Cet outil servira principalement au perfectionnement professionnel et personnel,
plutôt qu'à la sélection d'employés. Sont apparus également plusieurs
autres outils prétendant pouvoir mesurer l’IE (le QE-i de Bar-On, le test de
QI émotionnel de Mayer et Salovey, et la « carte QE de Essi Systems. ») et
convenir à la sélection d'employés.
On délibère toujours quant à ces outils et à d'autres instruments. Il
importe de mentionner qu’il existe peu de travaux de recherche pour valider
ces instruments. Il faut dès lors considérer avec prudence ces outils et leur
prétendue utilité au sein d’un contexte organisationnel (dotation en
personnel, consultations, réduction d’effectifs). Toutefois, la question de l’utilité
de ces instruments dans le milieu du secteur public offre de bonnes perspectives
de recherche. Il est encourageant de constater que le Emotional
Intelligence Consortium, dirigé par Goleman, prend des mesures pour
répondre aux questions les plus fondamentales en matière de recherche qui
entourent l'intelligence émotionnelle. Le concept d’intelligence
émotionnelle pourrait s’avérer utile pour mieux comprendre et déterminer
les qualités personnelles non cognitives qui seront exigées des leaders du
secteur public de demain. Il se peut de plus que l’intelligence émotionnelle,
une fois mieux comprise, présente des caractéristiques communes avec d’autres
moyens très acceptés d’évaluation de la personnalité. L’IE pourrait en
fait se révéler un élément de la personnalité mesurable par des instruments
existants déjà bien validés.
Évaluation générale
À l’heure actuelle, on a publié peu de travaux de recherche fondamentale
traitant soit de l'intelligence émotionnelle soit des façons de la mesurer.
Toutefois, cela demeure un domaine très intéressant et potentiellement
important qui mérite d'être surveillé. Le concept d’intelligence
émotionnelle présente certaines des caractéristiques d’une mode et n'est
pas sans soulever de controverse. La presse populaire, dans la mesure où l'on
peut la citer pour témoigner de l’opinion des milieux professionnels, conclut
que le milieu des ressources humaines appuie, dans l’ensemble, le concept de l’IE,
alors que le milieu de la formation resterait très sceptique. Les psychologues
du personnel semblent indifférents, sinon à peine curieux, à l’égard de l’IE,
étant donné que l’idée n’a rien de particulièrement nouveau. Les
citations ci-dessous tirées d’articles parus récemment illustrent les deux
points de vue.
──────────
▸ Énoncé 1:
D'après l'extrait choisi, qui dirige le Emotional Intelligence Consortium ?
──────────
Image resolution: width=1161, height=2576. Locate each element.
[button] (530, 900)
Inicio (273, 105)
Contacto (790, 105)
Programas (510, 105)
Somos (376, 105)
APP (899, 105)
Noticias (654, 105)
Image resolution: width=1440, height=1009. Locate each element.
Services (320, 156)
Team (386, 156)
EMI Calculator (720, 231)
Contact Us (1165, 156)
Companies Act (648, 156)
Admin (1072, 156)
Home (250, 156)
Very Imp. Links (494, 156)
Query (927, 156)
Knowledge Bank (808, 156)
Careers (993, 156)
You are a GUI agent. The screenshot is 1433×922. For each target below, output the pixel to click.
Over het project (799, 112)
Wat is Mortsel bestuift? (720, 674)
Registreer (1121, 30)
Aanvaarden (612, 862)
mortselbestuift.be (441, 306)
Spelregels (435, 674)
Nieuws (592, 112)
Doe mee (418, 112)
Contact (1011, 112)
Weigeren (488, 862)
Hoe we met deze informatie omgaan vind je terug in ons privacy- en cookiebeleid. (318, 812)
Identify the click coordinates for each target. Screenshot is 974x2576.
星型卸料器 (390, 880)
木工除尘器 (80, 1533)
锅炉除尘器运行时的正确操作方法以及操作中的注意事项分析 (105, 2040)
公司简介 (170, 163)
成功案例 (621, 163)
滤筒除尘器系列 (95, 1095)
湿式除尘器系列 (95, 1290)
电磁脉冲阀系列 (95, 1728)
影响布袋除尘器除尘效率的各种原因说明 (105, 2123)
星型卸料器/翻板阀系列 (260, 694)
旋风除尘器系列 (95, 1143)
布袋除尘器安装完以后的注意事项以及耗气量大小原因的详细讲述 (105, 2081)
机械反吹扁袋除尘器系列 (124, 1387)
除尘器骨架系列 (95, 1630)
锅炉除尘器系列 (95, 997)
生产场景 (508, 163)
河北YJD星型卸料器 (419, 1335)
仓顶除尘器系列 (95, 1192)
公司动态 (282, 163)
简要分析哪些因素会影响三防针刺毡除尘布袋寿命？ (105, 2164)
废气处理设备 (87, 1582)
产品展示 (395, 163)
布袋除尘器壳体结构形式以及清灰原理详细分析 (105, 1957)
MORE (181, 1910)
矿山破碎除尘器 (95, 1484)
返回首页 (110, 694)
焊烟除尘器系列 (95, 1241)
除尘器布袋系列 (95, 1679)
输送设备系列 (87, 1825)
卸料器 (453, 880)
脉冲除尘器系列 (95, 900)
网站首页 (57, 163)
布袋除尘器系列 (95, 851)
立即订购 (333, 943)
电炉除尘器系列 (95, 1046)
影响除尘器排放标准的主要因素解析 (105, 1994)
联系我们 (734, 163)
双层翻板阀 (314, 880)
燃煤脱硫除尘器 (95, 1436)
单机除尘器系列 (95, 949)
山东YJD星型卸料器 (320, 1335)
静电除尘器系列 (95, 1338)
──────────
▸ Énoncé 2:
Modifiez la partie des lignes qui s'ouvre sur la ligne contenant "锅炉除尘器系列 (95, 997)" et se termine à la fin des lignes : remplacez "星型卸料器" par "旋转卸料器" et recopiez tout le reste sans changement.

▸ Réponse attendue 1:
Goleman.

▸ Réponse attendue 2:
锅炉除尘器系列 (95, 997)
生产场景 (508, 163)
河北YJD旋转卸料器 (419, 1335)
仓顶除尘器系列 (95, 1192)
公司动态 (282, 163)
简要分析哪些因素会影响三防针刺毡除尘布袋寿命？ (105, 2164)
废气处理设备 (87, 1582)
产品展示 (395, 163)
布袋除尘器壳体结构形式以及清灰原理详细分析 (105, 1957)
MORE (181, 1910)
矿山破碎除尘器 (95, 1484)
返回首页 (110, 694)
焊烟除尘器系列 (95, 1241)
除尘器布袋系列 (95, 1679)
输送设备系列 (87, 1825)
卸料器 (453, 880)
脉冲除尘器系列 (95, 900)
网站首页 (57, 163)
布袋除尘器系列 (95, 851)
立即订购 (333, 943)
电炉除尘器系列 (95, 1046)
影响除尘器排放标准的主要因素解析 (105, 1994)
联系我们 (734, 163)
双层翻板阀 (314, 880)
燃煤脱硫除尘器 (95, 1436)
单机除尘器系列 (95, 949)
山东YJD旋转卸料器 (320, 1335)
静电除尘器系列 (95, 1338)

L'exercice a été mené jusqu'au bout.